Don't drive away young entrepreneurs
Editorial boards of newspapers have a responsibility to set the tone of discussions on serious issues within their publication’s reach. The Republican Eagle Editorial Board failed to do this in their recent ultimatum intended for supporters of Edward Snowden.
Snowden released information on a government program that literally tracks every communication we have besides speaking to one another in person in a sensational way that spurred much needed public attention on the spying. I personally disagreed with his decision to release classified documents because of his personal political beliefs and his decision to seek refuge in China and other oppressive nations instead of facing charges in the United States.
But the editorial attacked anyone who supports Snowden’s actions as “unpatriotic,” “malcontents,” and even goes on to suggest they leave the nation instead of voicing their opinions.

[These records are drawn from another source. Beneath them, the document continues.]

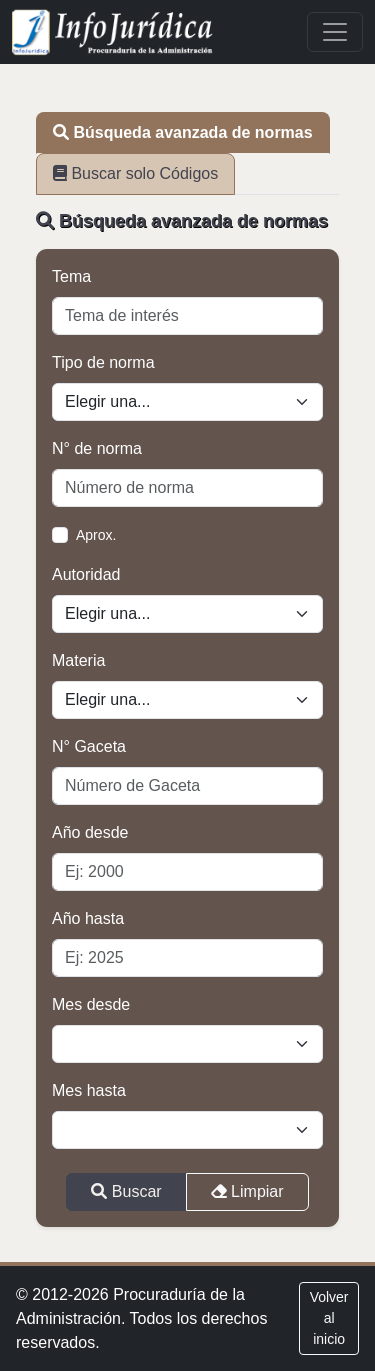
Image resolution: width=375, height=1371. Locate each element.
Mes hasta (89, 1090)
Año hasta (88, 918)
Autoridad (86, 574)
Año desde (90, 832)
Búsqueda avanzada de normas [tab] (183, 132)
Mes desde (91, 1004)
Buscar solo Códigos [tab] (135, 173)
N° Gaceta (89, 746)
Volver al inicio (329, 1318)
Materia (78, 660)
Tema (71, 276)
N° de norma (97, 448)
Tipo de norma (103, 362)
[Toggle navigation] (335, 32)
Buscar (126, 1191)
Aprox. (96, 535)
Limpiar (247, 1191)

This kind of crass display of authoritarian reasoning in Red Wing’s regional forum of free speech is unacceptable. Ironically, it comes on the heels of an article published on 7/9/2013 in Minnpost, a media outlet based in the cities, detailing Red Wing’s ethnically charged anti-German violence and the actual jailing of people who spoke their minds in opposition of the First World War.
I remember Red Wing’s discussion leading up to the Iraq War in 2003 had a hostile edge to it as well when I experienced it as a high schooler opposed to the war.
The Editorial Board should apologize for suggesting people who support Snowden are “free to leave.” Besides being ridiculous in a free society, it strikes me as the wrong message for a community trying to attract new, young citizens and the business that would come with them.
I saw Red Wing will host a hack event for computer developers and programmers in 2014; I can’t think of a better way to drive away these predominantly young people who are the true entrepreneurs in our society than to run editorials as blunt as this one was.